Using Python as a C++ Preprocessor

Started by
7 comments, last by phresnel 15 years, 3 months ago
The other day I was thinking about C++ and how it sometimes annoys me, then I thought that maybe a more powerful preprocessor could help with writing more flexible source code. The built-in C/C++ preprocessor is extremely limited in what it can do, so it cannot really help programmers to expand the language as they need it. For the fun of it I sat down and spent a few minutes writing a simple Python script as a proof-of-concept sort of test. I have mixed feelings about it. The power of it could help make a lot of things a lot easier, but it could also be horribly exploited if used improperly. Some things it might be good for: * Adding keyword and optional arguments to function calling, which would make it easier to add more arguments to functions in the future without having to change all function calls. * Creating a high level interface to lower level functionality. For example, someone could write a cross-platform GUI module that generates light-weight platform specific code. * Reducing code bloat by only having functionality that is really needed at run-time instead of also being designed to help the programmer. I was wondering what others might think about using a scripting language as a preprocessor? Like I said, I have mixed feelings about it.
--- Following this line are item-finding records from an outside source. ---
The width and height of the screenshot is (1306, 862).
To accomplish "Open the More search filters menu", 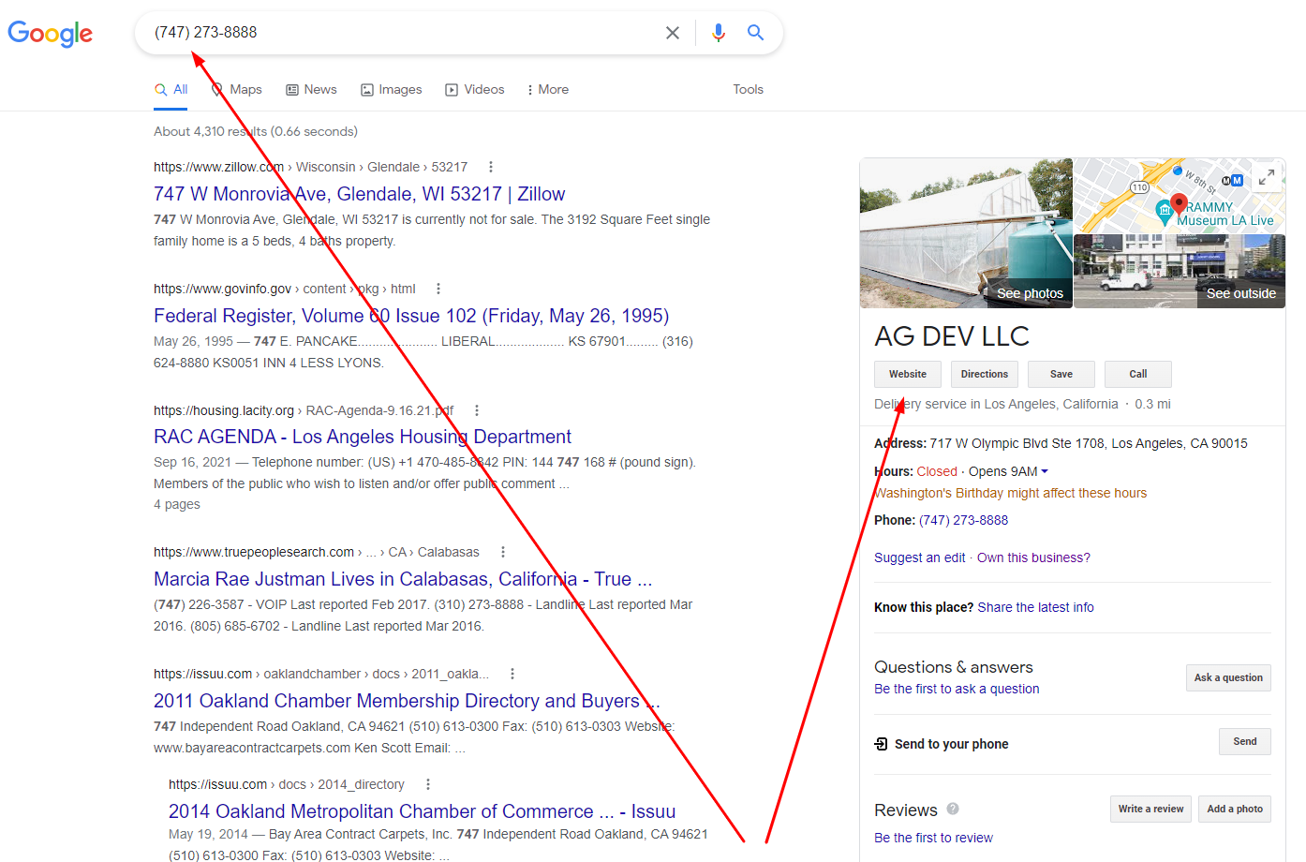I will click(548, 89).
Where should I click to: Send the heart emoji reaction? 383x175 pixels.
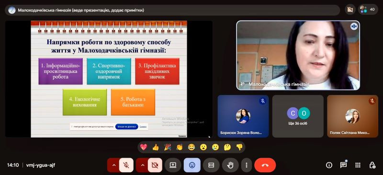click(x=144, y=147)
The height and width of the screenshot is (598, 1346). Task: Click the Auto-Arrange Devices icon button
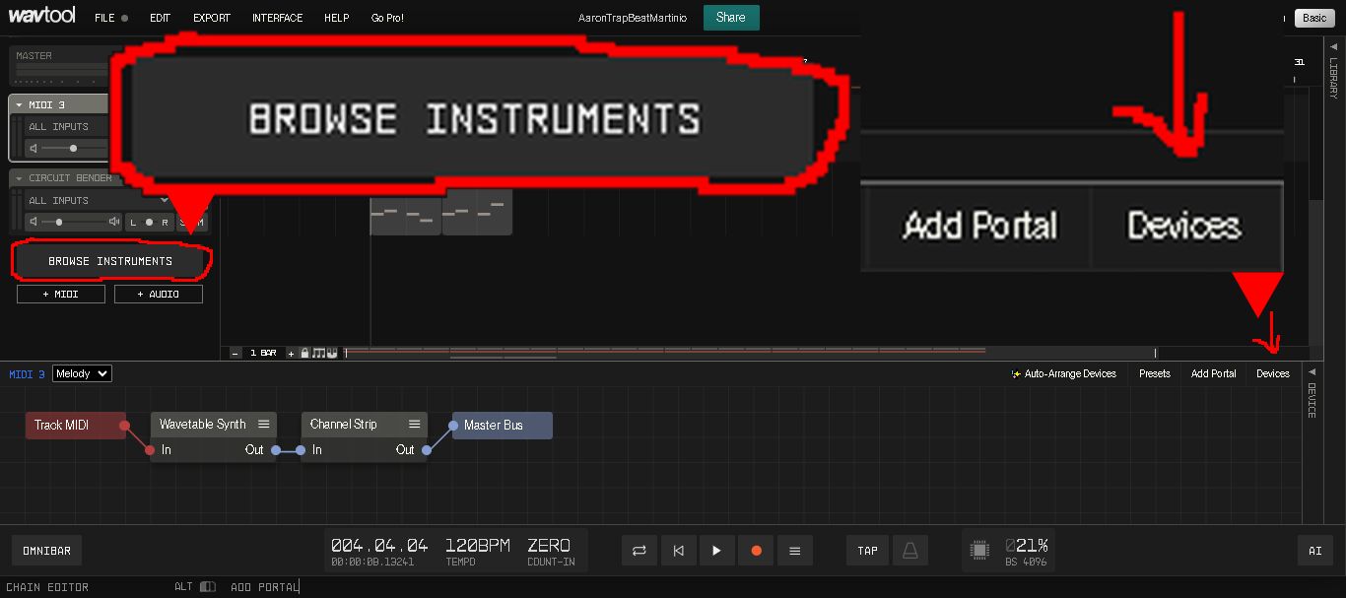(x=1015, y=373)
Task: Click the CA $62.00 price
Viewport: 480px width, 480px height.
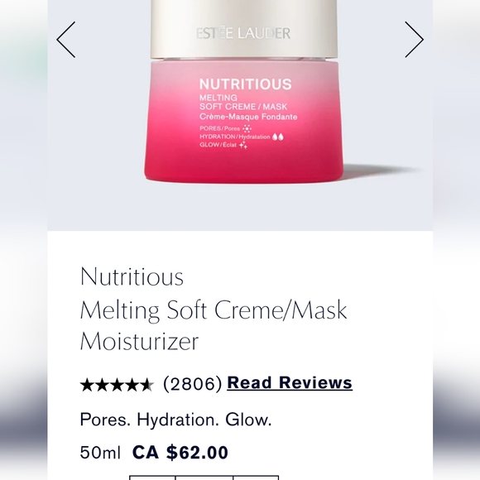Action: click(x=180, y=453)
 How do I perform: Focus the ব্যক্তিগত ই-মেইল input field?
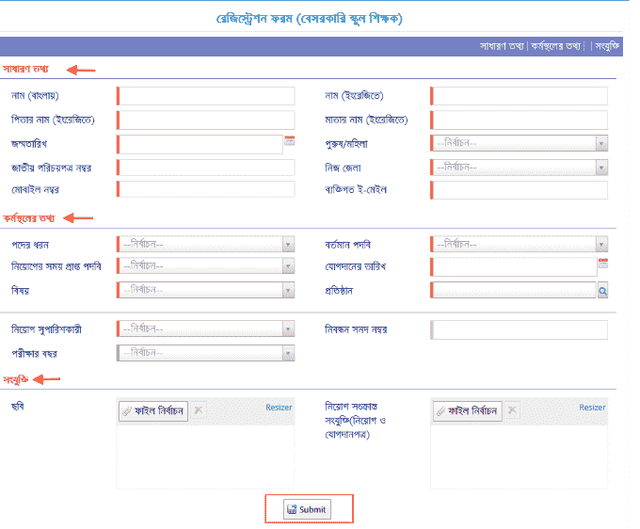519,190
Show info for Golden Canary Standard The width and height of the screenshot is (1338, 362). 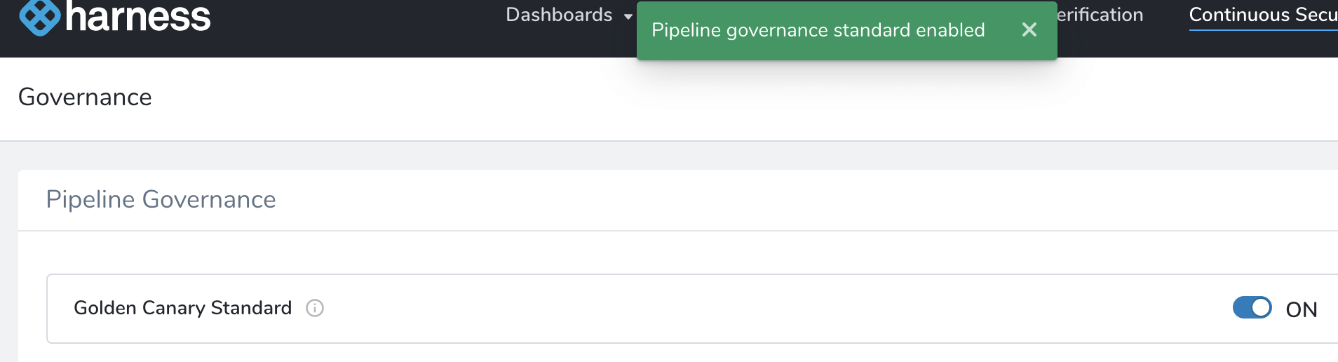315,308
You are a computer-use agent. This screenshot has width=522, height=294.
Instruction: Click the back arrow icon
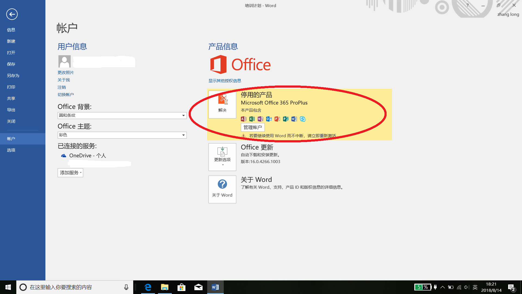tap(12, 14)
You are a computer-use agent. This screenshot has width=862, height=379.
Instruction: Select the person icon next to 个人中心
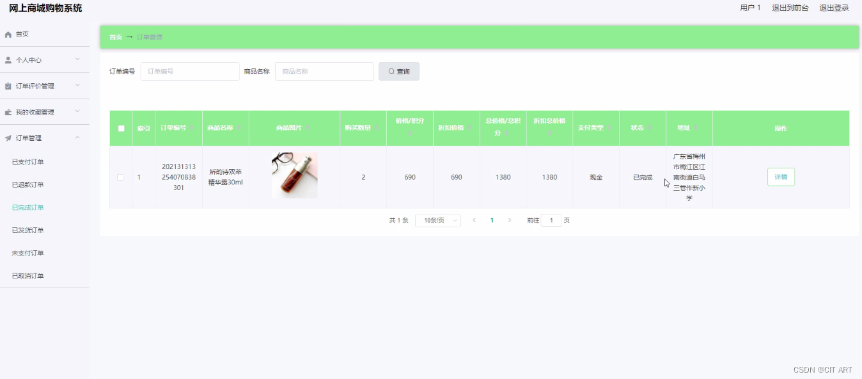click(x=8, y=60)
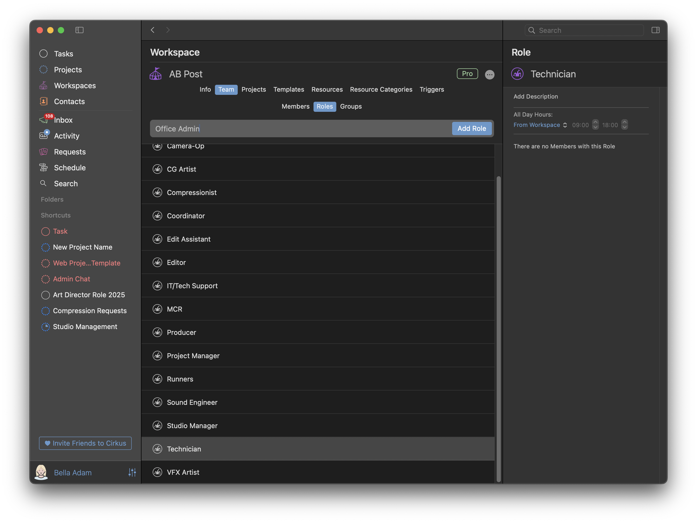The width and height of the screenshot is (697, 523).
Task: Go back with the left chevron
Action: [x=153, y=30]
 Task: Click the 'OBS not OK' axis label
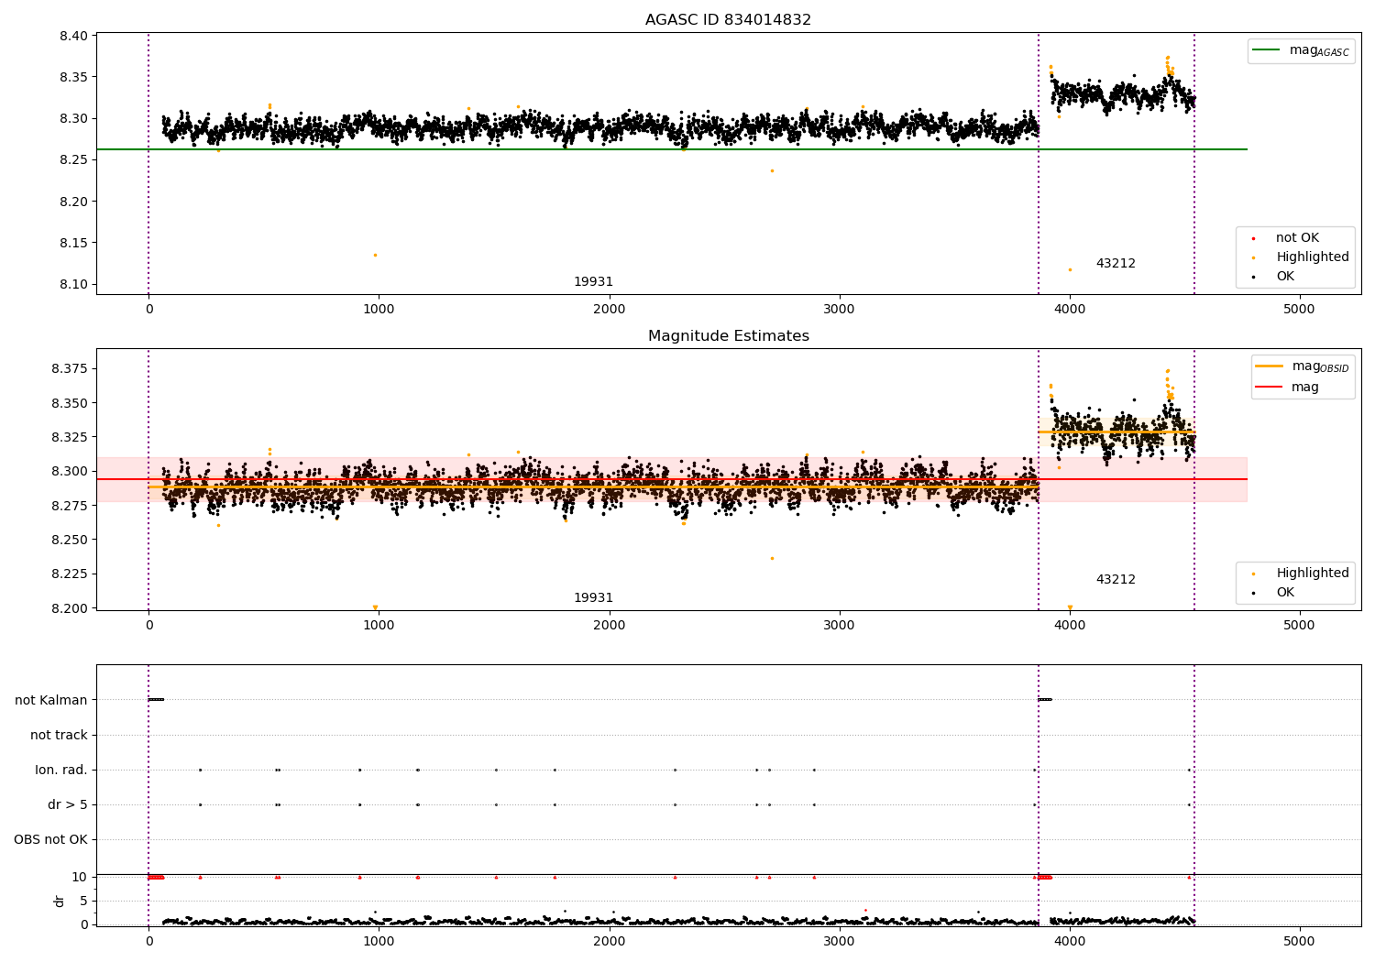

Here is a sample source file I used for testing:

{?
import math
import time

funcs_num = 0
include_list = []

def additional_includes():
	global include_list
	for i in include_list:
		echo("#include <%s>\n" % i)
	
	
def add_include(filename):
	global include_list
	global funcs_num
	funcs_num += 1
	if not filename in include_list:
		include_list.append(filename)

def py_func(a):
	global funcs_num
	funcs_num += 1
	echo(a)
	return a
	
	
def recurse(a):
	global funcs_num
	funcs_num += 1
	if a <= 0:
		return
	echo("\tcout << \"" + "+" * a + "\" << endl;\n")
	recurse(a-1)
	echo("\tcout << \"" + "-" * a + "\" << endl;\n")
	
	
def rgb(red, green, blue):
	global funcs_num
	funcs_num += 1
	return (blue << 16) + (green << 8) + red
	
	
def wave(a):
	global funcs_num
	funcs_num += 1
	for i in xrange(a):
		echo("\t//"+ (21 + int(math.sin(i*0.2) * 20)) * " " + "*\n")
		
		
def some_func(a=0, b=1, c=2):
	global funcs_num
	funcs_num += 1
	# I wonder if there is a more reusable generic way to do this.
	echo("some_func(%i, %i, %i)" % (a,b,c))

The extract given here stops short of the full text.